Beyoncé Cowboy Carter Foto: Reprodução

Review: em novo álbum, Beyoncé bate recorde e desafia clichês

Maravilha
Por Maravilha

Com mais de 76 milhões de plays no Spotify, Cowboy Carter surpreende ao mesclar country, rap, folk e funk brasileiro

Lançado na última sexta-feira (29), o novo álbum de Beyoncé, Act II: Cowboy Carter, bateu o recorde como maior estreia global do Spotify de 2024 — reunindo mais 76 milhões de plays —, e também chamou atenção nas redes sociais. Só no X (antigo Twitter), a obra provocou mais de um milhão de comentários.

O disco apresenta 27 faixas em que a artista experimenta combinações entre elementos da música country, rap, folk, blues, gospel, soul, pop, ópera e o nosso querido funk brasileiro (como vimos na faixa Spaghetti, que ontem mesmo, 1º, teve sua ficha técnica atualizada, creditando os autores brasileiros de Aquecimento das Danadas, utilizada como sample). 

O experimentalismo e sua inconfundível criatividade e ousadia marcam esse trabalho que também é fruto da vontade da artista de expandir sua música para além de rótulos e limites criados pela indústria. Inclusive, Bey fez questão de frisar isso quando ela publicou no seu Instagram que Cowboy Carter “não é um álbum de country, é um álbum da Beyoncé”. Ela reivindica sua liberdade criativa para além de caixas que outras pessoas possam desejar colocá-la. 

Além da música, a obra também conta com uma identidade visual composta por fotografias e imagens que contêm símbolos conectados à história e política dos Estados Unidos e suas múltiplas faces — provocação ou patriotismo? No mínimo, polêmica. 

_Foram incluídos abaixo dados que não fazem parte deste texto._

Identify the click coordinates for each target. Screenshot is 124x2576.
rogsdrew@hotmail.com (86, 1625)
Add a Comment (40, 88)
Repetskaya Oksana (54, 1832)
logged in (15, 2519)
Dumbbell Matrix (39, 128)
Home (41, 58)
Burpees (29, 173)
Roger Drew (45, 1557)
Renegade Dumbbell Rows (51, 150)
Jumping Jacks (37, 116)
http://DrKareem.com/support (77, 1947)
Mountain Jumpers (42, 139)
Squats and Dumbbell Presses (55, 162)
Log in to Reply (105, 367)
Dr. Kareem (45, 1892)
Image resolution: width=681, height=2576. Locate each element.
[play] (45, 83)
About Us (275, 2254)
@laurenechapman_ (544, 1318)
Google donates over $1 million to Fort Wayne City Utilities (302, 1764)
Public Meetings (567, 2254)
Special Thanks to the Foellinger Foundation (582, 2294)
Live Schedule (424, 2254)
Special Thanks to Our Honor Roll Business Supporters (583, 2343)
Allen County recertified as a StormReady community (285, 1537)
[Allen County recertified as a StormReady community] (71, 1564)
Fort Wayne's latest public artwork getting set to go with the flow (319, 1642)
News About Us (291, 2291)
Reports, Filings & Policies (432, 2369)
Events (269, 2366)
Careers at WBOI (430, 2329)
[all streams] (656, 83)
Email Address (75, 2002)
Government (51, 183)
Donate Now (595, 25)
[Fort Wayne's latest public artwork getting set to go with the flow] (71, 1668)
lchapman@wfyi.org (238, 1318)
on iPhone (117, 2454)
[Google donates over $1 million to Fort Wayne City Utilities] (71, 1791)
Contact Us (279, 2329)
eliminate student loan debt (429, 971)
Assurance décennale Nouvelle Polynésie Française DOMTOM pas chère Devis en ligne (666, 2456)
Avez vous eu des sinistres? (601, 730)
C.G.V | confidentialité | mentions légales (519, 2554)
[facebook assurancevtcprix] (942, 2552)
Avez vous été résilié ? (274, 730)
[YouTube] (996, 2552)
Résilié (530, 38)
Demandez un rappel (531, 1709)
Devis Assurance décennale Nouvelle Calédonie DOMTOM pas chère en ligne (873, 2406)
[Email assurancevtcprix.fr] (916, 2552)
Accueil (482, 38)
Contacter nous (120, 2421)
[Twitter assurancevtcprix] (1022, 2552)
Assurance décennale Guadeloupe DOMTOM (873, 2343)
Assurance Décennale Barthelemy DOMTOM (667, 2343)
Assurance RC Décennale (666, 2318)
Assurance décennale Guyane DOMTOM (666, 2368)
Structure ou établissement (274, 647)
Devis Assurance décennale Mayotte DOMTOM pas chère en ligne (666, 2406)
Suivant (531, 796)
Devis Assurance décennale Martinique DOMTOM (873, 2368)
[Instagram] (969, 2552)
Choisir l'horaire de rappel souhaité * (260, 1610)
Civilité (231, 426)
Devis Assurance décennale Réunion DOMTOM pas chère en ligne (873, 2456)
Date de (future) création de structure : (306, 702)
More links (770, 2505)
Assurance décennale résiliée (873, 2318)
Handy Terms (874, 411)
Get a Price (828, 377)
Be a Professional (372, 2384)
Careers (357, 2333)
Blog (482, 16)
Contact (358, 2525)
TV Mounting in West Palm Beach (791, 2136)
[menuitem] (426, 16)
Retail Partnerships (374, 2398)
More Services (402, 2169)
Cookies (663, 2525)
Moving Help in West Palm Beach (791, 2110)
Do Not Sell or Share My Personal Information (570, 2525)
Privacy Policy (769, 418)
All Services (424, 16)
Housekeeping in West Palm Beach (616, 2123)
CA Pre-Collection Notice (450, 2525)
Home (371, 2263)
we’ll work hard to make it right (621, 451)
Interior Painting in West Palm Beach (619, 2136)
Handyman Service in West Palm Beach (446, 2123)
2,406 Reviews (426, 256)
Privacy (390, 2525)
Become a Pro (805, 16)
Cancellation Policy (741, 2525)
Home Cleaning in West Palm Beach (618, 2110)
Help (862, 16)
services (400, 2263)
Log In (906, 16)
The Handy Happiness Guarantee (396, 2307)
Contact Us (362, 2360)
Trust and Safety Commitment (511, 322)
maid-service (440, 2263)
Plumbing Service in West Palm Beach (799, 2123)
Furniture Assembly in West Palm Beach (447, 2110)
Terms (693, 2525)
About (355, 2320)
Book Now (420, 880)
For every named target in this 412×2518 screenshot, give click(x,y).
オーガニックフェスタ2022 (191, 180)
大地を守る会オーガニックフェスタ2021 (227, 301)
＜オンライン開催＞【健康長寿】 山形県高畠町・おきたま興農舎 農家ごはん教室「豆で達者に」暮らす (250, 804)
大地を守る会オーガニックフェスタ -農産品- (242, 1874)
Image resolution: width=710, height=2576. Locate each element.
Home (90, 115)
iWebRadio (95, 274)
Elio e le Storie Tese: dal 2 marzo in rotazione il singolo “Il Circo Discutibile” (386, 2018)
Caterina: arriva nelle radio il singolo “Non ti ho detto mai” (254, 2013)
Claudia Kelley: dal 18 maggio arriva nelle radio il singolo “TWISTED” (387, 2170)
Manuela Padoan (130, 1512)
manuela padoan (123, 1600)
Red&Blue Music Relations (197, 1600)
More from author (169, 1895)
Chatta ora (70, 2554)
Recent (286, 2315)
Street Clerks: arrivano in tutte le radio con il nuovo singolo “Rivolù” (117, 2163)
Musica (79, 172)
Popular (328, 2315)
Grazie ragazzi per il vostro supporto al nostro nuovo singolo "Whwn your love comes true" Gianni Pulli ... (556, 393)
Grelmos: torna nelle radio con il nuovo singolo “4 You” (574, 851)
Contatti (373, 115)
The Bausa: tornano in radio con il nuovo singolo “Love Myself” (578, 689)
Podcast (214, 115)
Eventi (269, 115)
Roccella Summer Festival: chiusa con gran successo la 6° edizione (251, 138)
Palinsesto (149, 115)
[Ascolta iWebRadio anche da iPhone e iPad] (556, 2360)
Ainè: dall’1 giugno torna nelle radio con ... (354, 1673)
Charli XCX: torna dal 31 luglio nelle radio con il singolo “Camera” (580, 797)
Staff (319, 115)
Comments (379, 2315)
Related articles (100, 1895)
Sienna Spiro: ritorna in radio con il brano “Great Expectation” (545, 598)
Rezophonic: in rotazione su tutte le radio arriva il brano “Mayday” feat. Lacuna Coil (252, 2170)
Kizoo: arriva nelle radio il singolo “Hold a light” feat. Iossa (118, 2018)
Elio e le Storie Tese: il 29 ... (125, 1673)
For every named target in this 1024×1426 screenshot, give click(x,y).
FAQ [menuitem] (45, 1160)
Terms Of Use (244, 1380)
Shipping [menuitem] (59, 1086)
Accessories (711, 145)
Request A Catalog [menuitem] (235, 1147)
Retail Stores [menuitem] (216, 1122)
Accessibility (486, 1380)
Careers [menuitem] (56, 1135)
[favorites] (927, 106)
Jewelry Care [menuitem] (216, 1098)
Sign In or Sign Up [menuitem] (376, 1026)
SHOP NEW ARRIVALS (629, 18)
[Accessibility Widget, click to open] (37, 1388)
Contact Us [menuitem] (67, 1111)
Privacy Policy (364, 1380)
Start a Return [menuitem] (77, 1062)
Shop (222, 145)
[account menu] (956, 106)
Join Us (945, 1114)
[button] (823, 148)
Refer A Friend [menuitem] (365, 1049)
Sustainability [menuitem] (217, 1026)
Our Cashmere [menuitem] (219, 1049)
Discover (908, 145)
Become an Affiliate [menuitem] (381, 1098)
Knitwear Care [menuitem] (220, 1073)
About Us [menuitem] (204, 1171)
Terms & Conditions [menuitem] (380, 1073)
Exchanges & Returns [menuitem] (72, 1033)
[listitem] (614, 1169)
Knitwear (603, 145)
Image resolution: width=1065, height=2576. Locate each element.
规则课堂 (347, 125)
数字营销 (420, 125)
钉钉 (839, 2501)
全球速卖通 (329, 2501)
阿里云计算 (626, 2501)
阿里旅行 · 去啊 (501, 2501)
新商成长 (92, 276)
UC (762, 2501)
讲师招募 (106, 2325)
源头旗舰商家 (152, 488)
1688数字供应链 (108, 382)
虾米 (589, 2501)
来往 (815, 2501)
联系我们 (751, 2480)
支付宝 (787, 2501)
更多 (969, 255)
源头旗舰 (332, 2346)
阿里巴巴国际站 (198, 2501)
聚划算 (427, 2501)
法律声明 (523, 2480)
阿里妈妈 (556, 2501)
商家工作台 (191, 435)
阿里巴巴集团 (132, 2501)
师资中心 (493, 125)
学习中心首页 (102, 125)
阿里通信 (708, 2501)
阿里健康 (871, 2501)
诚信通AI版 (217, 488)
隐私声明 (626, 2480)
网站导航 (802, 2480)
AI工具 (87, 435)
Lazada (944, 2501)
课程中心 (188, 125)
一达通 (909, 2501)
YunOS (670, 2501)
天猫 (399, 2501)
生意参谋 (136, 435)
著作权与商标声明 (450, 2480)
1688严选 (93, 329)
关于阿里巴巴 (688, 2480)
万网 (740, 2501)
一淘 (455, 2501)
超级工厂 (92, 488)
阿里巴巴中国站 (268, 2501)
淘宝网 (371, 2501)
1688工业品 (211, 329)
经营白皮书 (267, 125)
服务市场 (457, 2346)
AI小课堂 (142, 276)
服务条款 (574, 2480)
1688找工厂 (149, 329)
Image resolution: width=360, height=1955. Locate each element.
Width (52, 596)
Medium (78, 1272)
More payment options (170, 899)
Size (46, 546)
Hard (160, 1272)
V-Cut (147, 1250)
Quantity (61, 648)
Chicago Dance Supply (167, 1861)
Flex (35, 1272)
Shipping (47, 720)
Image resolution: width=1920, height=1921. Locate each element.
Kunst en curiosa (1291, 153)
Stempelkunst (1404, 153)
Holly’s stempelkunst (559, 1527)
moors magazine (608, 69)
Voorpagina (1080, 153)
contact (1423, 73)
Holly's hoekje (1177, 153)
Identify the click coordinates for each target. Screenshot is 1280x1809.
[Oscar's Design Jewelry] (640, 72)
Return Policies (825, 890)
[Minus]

O LP mostra mais uma vez a potência, talento e sagacidade da sra. Carter, que aponta que gêneros musicais podem aprisionar a música, e busca romper com esse paradigma.

Essa discussão é um tanto quanto antiga, e não à toa. Como ela mesma sugere na primeira faixa: “Você muda de nome, mas não muda o seu faz de conta”; “Você pode me ouvir?”. Ainda em Ameriican Requiem, Beyoncé segue nessa lógica e desafia nossa percepção acerca do que determina uma música ser de um gênero específico ou não, e também faz alusão ao episódio que remete a 2016, quando recebeu críticas por sua performance no Country Music Awards. Ela propõe uma reflexão que vai muito além de estética: é sobre disputa de narrativas

Isso fica ainda mais evidente com a canção que vem na sequência. Trata-se de uma interpretação de Blackbird, de Paul McCartney. Essa obra foi escrita pelo ex-Beatle quando um grupo de estudantes afro-americanos matriculados na Little Rock Central High School, no Arkansas, em 1957, sofreu com o ódio coletivo que causou uma crise na cidade de Little Rock, onde os alunos foram impedidos de entrar na escola racialmente segregada por Orval Faubus, o então governador do estado.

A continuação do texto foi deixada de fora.